By that point, they had reached an impasse and the designer withdrew her support of the film, and went as far as to denounce it as “mediocre” on social media on the evening it premiered at the Sundance Film Festival. “I wasn’t expecting her and her sons to try to publicly knock the film or me personally,” says Tucker. “This is the first thing I’ve ever touched where the person that I really admired to make the film that I really felt was honest and also celebrated her was publicly shaming it. I had to realise that Vivienne is a punk and she is unpredictable and that’s why we love her. If she went public to say it was the best film in the world and that everyone should watch it, that would be a bit concerning too.”
It hasn’t all been for naught. The director has learned that, going forward, she has to retain an element of personal distance from her subjects. She also found that, even after all the time they spent together, that Westwood still had the capacity to surprise her – in particular, with the unexpected, softer side to this indomitable creative spirit. “When you see her with children, she’s such a ball of softness,” says Tucker. Then there is also “just how much she cares about the world.

════

» **STATED TASK A**:
Put the stretch of the records from the line containing "Viewport: 663px width, 246px height." through the line containing "click(557, 121)" into a numbered list, omitting blank lines and including nothing else.

════

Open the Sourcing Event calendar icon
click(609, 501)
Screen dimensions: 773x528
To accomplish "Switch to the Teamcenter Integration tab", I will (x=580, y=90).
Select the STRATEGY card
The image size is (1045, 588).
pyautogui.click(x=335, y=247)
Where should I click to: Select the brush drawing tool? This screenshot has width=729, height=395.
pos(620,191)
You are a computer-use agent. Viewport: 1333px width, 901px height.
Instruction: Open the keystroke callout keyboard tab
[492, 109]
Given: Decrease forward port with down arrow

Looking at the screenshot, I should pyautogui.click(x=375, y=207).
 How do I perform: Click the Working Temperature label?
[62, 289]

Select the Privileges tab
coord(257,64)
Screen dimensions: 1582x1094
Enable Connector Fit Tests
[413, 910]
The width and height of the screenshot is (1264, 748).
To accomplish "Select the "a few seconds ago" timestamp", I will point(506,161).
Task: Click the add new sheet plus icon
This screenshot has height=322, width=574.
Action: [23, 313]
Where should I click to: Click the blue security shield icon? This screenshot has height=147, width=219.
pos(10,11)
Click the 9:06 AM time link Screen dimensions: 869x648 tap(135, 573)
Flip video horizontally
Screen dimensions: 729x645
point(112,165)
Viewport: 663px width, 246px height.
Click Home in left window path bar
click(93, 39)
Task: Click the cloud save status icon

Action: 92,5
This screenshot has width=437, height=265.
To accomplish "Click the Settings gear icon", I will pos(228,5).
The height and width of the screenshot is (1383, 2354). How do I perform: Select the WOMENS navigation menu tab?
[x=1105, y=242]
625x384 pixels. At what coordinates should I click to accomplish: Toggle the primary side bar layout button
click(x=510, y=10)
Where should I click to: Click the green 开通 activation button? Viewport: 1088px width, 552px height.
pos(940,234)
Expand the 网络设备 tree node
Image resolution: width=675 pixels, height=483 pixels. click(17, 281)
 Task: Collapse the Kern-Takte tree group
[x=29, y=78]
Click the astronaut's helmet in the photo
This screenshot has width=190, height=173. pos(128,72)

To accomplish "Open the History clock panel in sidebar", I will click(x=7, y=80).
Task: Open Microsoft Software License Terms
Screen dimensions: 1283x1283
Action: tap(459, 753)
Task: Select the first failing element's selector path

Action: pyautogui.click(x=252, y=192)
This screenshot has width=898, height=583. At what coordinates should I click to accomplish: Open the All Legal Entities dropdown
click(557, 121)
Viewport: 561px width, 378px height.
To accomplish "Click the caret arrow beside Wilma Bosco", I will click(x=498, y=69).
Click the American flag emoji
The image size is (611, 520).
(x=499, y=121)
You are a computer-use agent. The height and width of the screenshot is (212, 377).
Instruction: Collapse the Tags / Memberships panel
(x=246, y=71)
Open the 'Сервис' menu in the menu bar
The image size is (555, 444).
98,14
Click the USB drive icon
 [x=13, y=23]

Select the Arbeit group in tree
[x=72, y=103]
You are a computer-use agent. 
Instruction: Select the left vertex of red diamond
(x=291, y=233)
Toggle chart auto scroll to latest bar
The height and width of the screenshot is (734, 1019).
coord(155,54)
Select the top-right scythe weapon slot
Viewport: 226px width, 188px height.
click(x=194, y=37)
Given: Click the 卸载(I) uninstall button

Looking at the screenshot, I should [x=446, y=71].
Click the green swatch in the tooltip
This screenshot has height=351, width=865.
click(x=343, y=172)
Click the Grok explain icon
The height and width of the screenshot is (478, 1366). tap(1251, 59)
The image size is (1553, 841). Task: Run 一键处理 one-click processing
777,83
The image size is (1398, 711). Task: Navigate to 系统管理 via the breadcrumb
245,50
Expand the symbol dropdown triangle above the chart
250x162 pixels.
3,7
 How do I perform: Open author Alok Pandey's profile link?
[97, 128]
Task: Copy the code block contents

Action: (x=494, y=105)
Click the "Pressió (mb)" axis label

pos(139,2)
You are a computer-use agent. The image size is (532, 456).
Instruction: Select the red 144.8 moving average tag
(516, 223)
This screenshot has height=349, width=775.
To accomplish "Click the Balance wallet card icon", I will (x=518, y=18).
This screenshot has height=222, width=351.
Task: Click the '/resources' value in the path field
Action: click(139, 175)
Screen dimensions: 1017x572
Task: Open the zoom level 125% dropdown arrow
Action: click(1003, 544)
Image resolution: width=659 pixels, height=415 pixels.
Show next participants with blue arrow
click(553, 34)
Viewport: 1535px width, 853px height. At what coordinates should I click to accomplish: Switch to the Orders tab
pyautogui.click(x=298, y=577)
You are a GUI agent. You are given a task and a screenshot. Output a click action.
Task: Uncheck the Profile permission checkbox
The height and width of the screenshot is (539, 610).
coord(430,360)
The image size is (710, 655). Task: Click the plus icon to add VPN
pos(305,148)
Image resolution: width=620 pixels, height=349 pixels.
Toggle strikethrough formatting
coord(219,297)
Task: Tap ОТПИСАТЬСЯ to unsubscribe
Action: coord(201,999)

════

» **STATED TASK B**:
Reproduce the stretch of the Westwood film passage from "It hasn’t all" through "about the world.", substituting "filmmaker" for "director".

» **EXPECTED OUTPUT A**:
1. Viewport: 663px width, 246px height.
2. Click Home in left window path bar
3. click(93, 39)
4. Task: Click the cloud save status icon
5. Action: 92,5
6. This screenshot has width=437, height=265.
7. To accomplish "Click the Settings gear icon", I will pos(228,5).
8. The height and width of the screenshot is (1383, 2354). How do I perform: Select the WOMENS navigation menu tab?
9. [x=1105, y=242]
10. 625x384 pixels. At what coordinates should I click to accomplish: Toggle the primary side bar layout button
11. click(x=510, y=10)
12. Where should I click to: Click the green 开通 activation button? Viewport: 1088px width, 552px height.
13. pos(940,234)
14. Expand the 网络设备 tree node
15. Image resolution: width=675 pixels, height=483 pixels. click(17, 281)
16.  Task: Collapse the Kern-Takte tree group
17. [x=29, y=78]
18. Click the astronaut's helmet in the photo
19. This screenshot has width=190, height=173. pos(128,72)
20. To accomplish "Open the History clock panel in sidebar", I will click(x=7, y=80).
21. Task: Open Microsoft Software License Terms
22. Screen dimensions: 1283x1283
23. Action: tap(459, 753)
24. Task: Select the first failing element's selector path
25. Action: pyautogui.click(x=252, y=192)
26. This screenshot has width=898, height=583. At what coordinates should I click to accomplish: Open the All Legal Entities dropdown
27. click(557, 121)

» **EXPECTED OUTPUT B**:
It hasn’t all been for naught. The filmmaker has learned that, going forward, she has to retain an element of personal distance from her subjects. She also found that, even after all the time they spent together, that Westwood still had the capacity to surprise her – in particular, with the unexpected, softer side to this indomitable creative spirit. “When you see her with children, she’s such a ball of softness,” says Tucker. Then there is also “just how much she cares about the world.